**Overview**

Gigabit-speed IP protocols like TCP/IP and UDP/IP can demand a high level of computation on processors. The trend has been to move the implementation of these fast but highly repetitive tasks to a TCP offload engine (TOE) to free the application processor from frequent interrupts.

The COM-5402SOFT is a generic Internet protocol stack (including the VHDL source code) designed to support 1Gbps throughputs on low-cost FPGAs. It is designed to achieve the maximal throughput theoretically possible for a given medium.

The following protocols are implemented in modular VHDL components: TCP server, UDP frames, ARP and PING. Ancillary components are also included for streaming, test signal generation and bit error rate measurement.

These components can be instantiated as needed for the application. For a TCP-IP server application (waiting for connections from clients), one must instantiate `packet_parsing.vhd`, `arp.vhd`, `tcp_server.vhd`, `tcp_tx.vhd` and `tcp_rxbuf.vhd`. The maximum number of concurrent TCP connections can be adjusted prior to VHDL synthesis depending on the available FPGA resources.

Wireshark Libpcap network capture files can be used as receiver input for simulation purposes.

The code is written specifically for IEEE 802.3 Ethernet packet encapsulation (RFC 894), IPv4 protocols.

The code interfaces seamlessly with the COM-5401SOFT Tri-mode 10/100/1000 Mbps Ethernet MAC for the MAC / PHY layers implementation. However, the MAC interface is generic and simple enough to interface with any Ethernet MAC component with minimum glue logic.

The component’s very efficient implementation makes it suitable for multiple concurrent TCP and UDP streams instantiations within a small FPGA. For example, it can be configured for 2 PHYs, 2 TCP servers and 2 UDP streams in a small Spartan-6 XC6SLX16 FPGA.

**Block Diagram**
**Target Hardware**
The code is written in generic VHDL so that it can be ported to a variety of FPGAs capable of running at 125 MHz or above. It does not use any Xilinx primitive.

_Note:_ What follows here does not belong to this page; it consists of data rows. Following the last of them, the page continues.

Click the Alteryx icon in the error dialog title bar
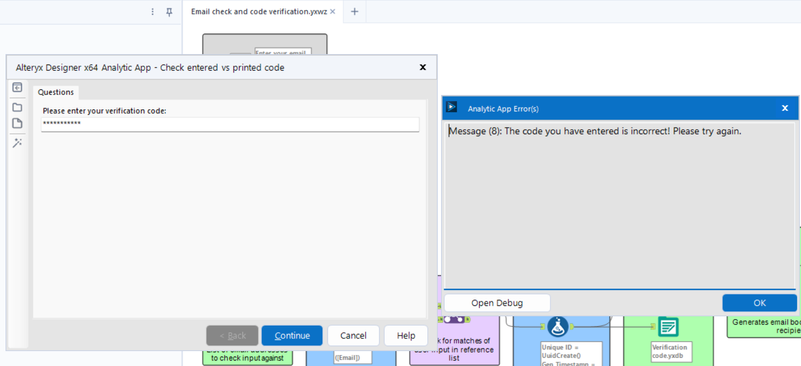 coord(452,107)
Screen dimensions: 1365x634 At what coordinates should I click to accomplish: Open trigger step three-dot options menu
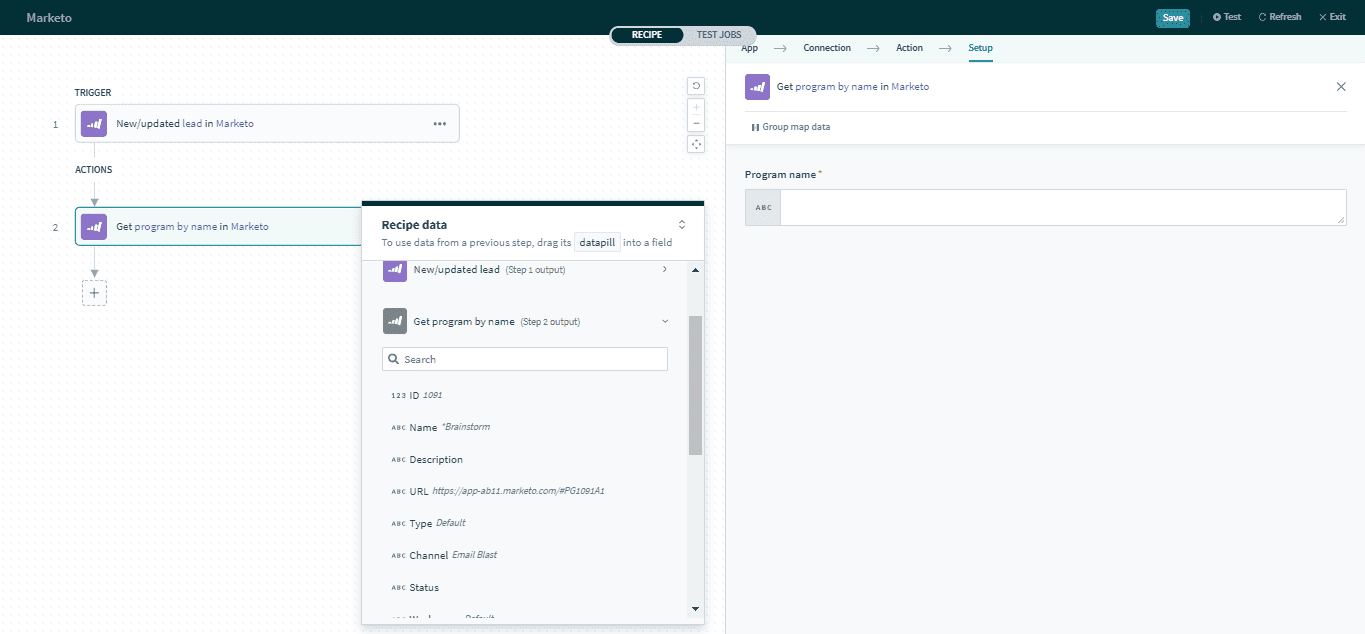pos(439,124)
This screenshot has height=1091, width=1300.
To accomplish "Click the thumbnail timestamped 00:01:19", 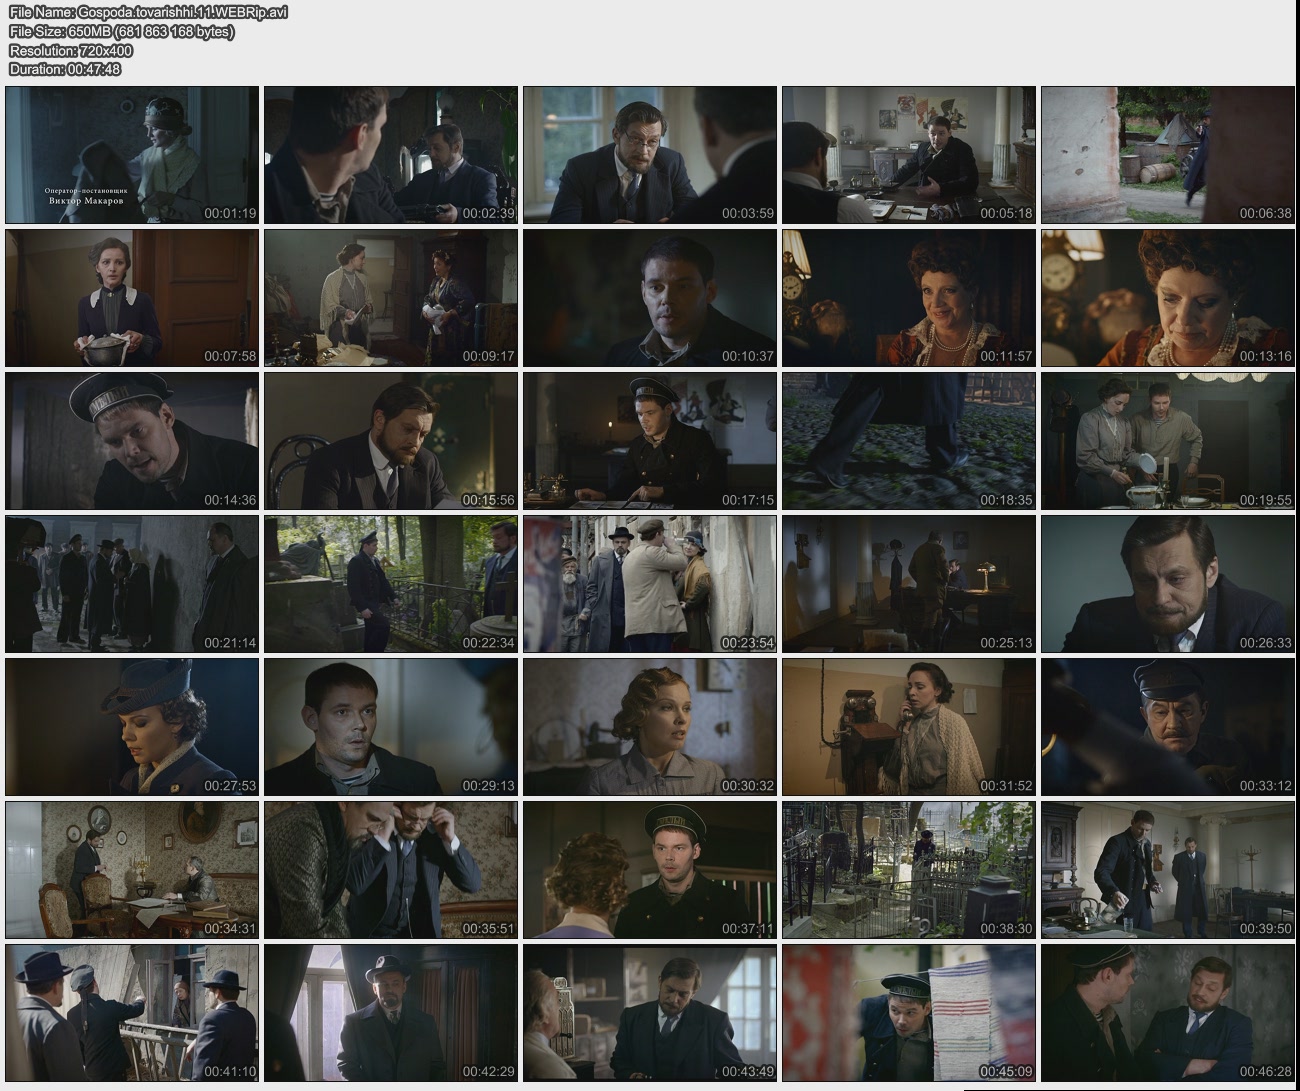I will pyautogui.click(x=132, y=155).
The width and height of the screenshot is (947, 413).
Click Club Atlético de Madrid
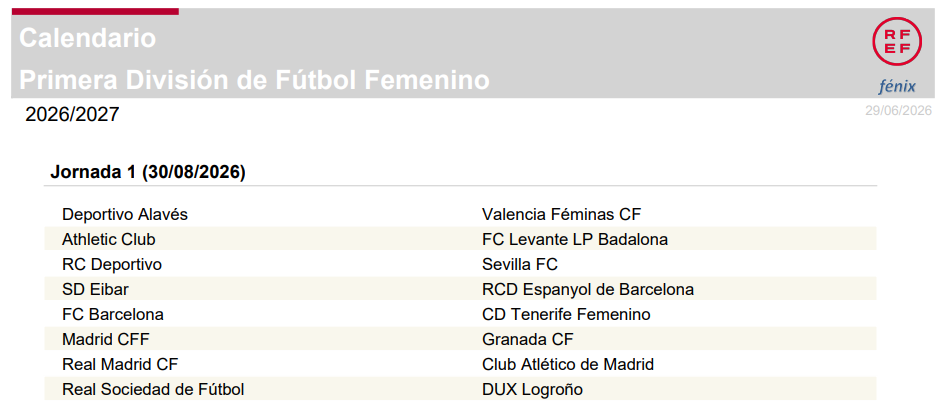click(x=568, y=365)
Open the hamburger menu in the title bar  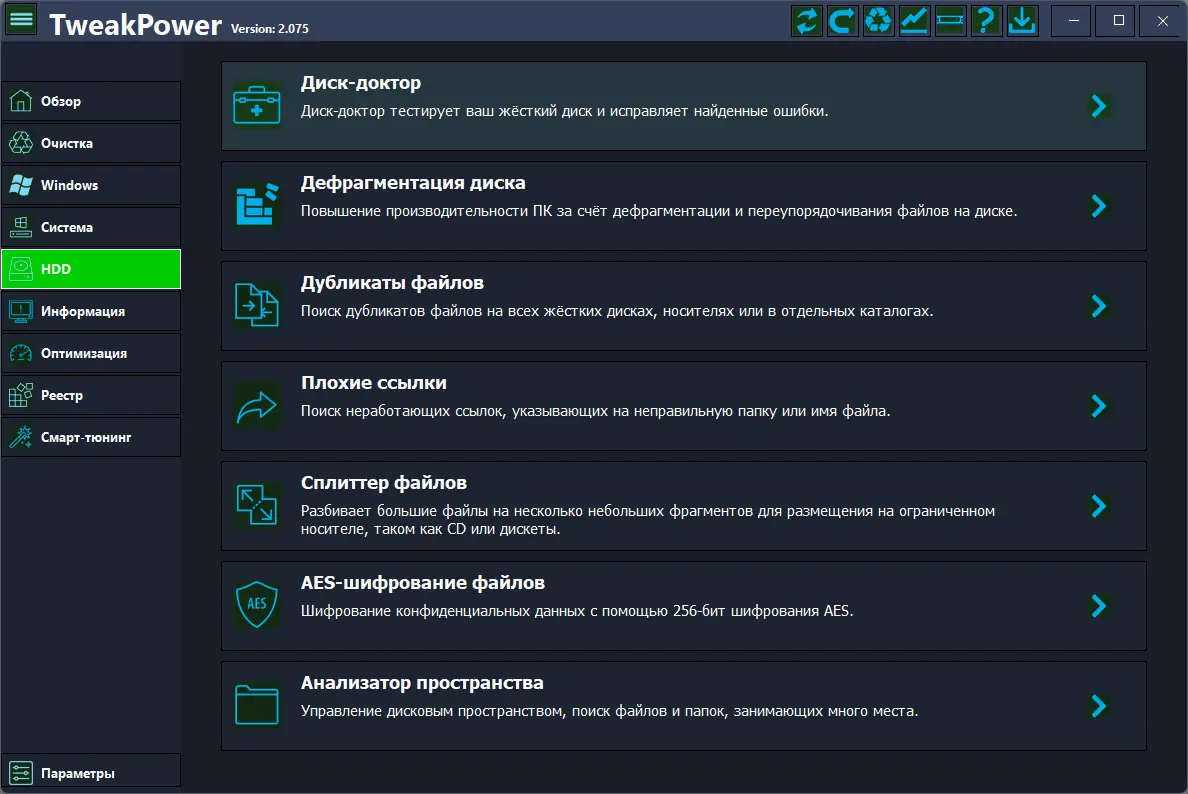[21, 20]
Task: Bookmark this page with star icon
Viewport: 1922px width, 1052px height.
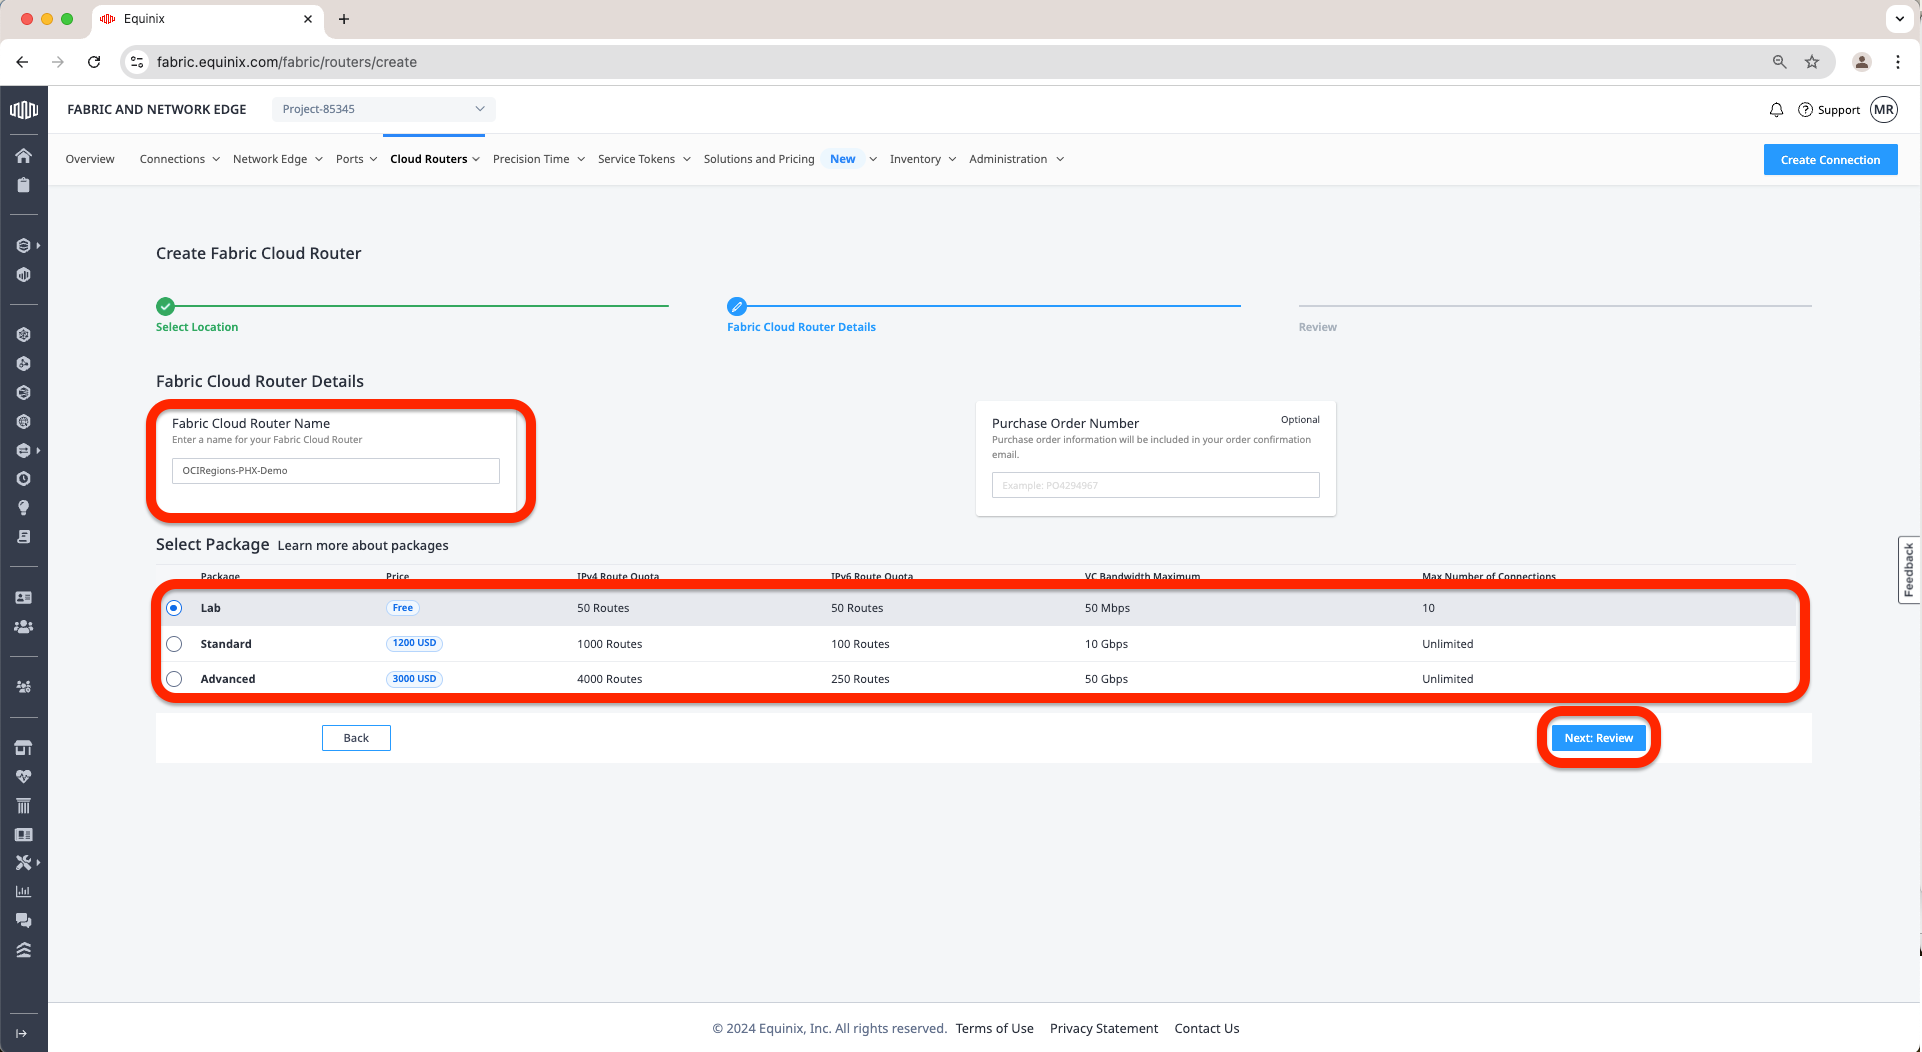Action: click(1812, 62)
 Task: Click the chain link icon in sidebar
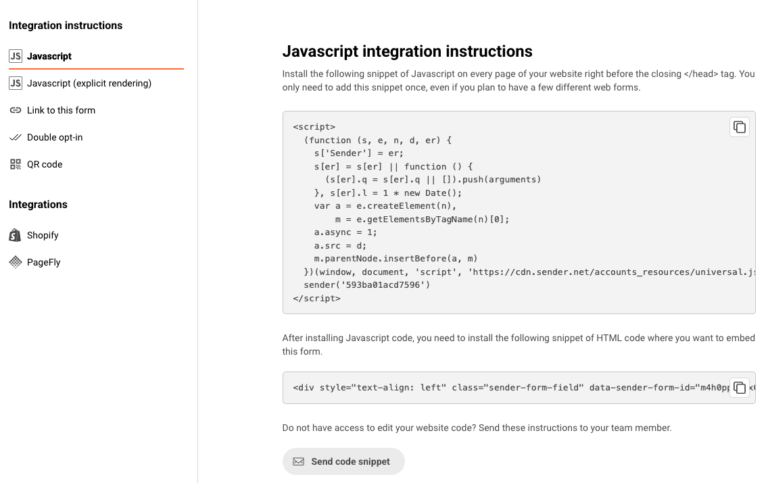pyautogui.click(x=15, y=110)
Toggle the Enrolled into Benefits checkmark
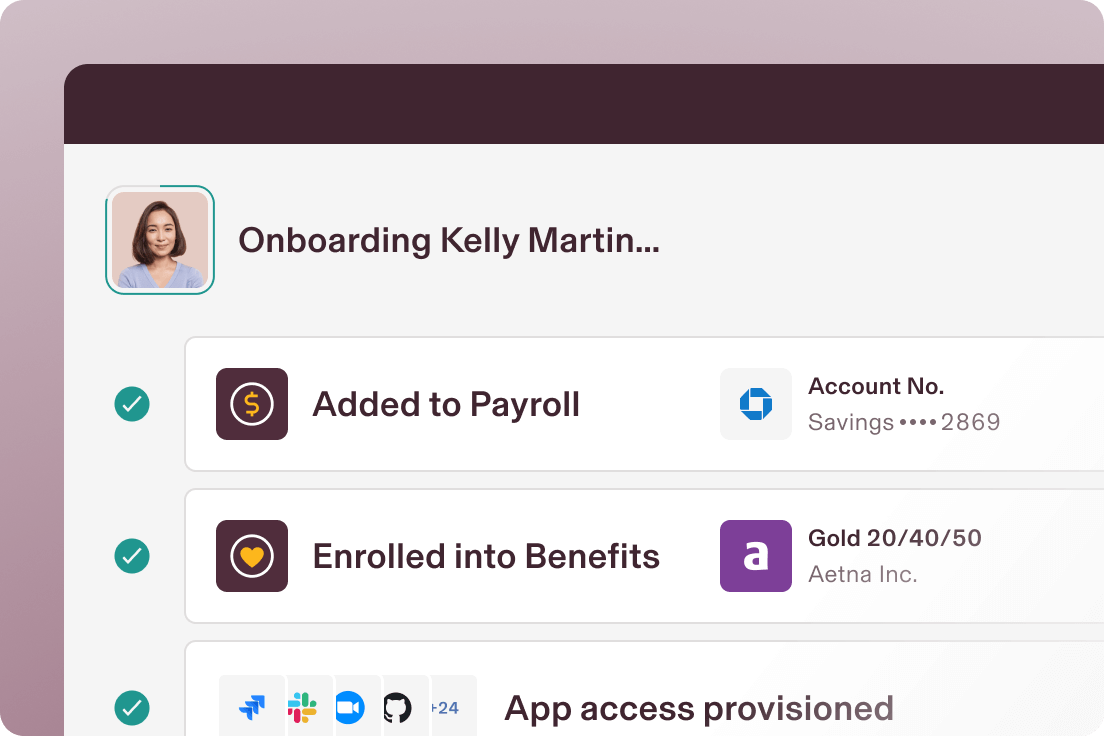The image size is (1104, 736). pos(131,556)
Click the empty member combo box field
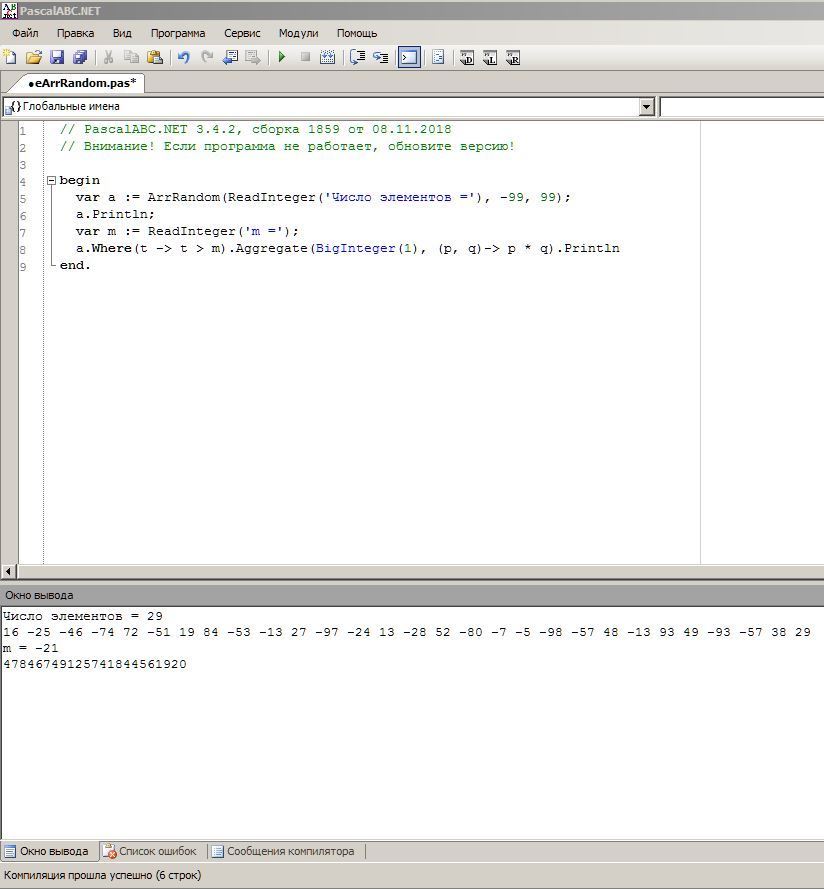 [x=742, y=107]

**Device Utilization Summary**
Device: Xilinx Spartan-6

<table>
<thead>
<tr>
<th></th>
<th>1 UDP tx, 1 UDP rx, ARP, Ping, routing table</th>
</tr>
</thead>
<tbody>
<tr>
<td>Flip Flops</td>
<td>1938</td>
</tr>
<tr>
<td>LUTs</td>
<td>2815</td>
</tr>
<tr>
<td>RAMB16BWERs</td>
<td>3</td>
</tr>
<tr>
<td>DSP48A1s</td>
<td>0</td>
</tr>
<tr>
<td>GCLKs</td>
<td>2</td>
</tr>
<tr>
<td>DCMs/PLLs</td>
<td>0</td>
</tr>
</tbody>
</table>

<table>
<thead>
<tr>
<th></th>
<th>1 TCP server, ARP, Ping</th>
</tr>
</thead>
<tbody>
<tr>
<td>Flip Flops</td>
<td>1745</td>
</tr>
<tr>
<td>LUTs</td>
<td>2822</td>
</tr>
<tr>
<td>RAMB16BWERs</td>
<td>3</td>
</tr>
<tr>
<td>DSP48A1s</td>
<td>0</td>
</tr>
<tr>
<td>GCLKs</td>
<td>2</td>
</tr>
<tr>
<td>DCMs/PLLs</td>
<td>0</td>
</tr>
</tbody>
</table>

<table>
<thead>
<tr>
<th></th>
<th>2 TCP servers, ARP, Ping</th>
</tr>
</thead>
<tbody>
<tr>
<td>Flip Flops</td>
<td>2132</td>
</tr>
<tr>
<td>LUTs</td>
<td>3522</td>
</tr>
<tr>
<td>RAMB16BWERs</td>
<td>4</td>
</tr>
<tr>
<td>DSP48A1s</td>
<td>0</td>
</tr>
<tr>
<td>GCLKs</td>
<td>2</td>
</tr>
<tr>
<td>DCMs/PLLs</td>
<td>0</td>
</tr>
</tbody>
</table>

**Throughput Performance Examples**

**Test setup1:**
1 bidirectional connection between TCP server and TCP client over Gigabit Ethernet. 120 MHz FPGA processing clock. Measured sustained throughput: 452 Mbits/s concurrently in each direction.

**Test setup2:**
512-byte UDP packets sent point-to-point over a LAN cable. Xilinx Spartan-6 FPGA –2 speed grade.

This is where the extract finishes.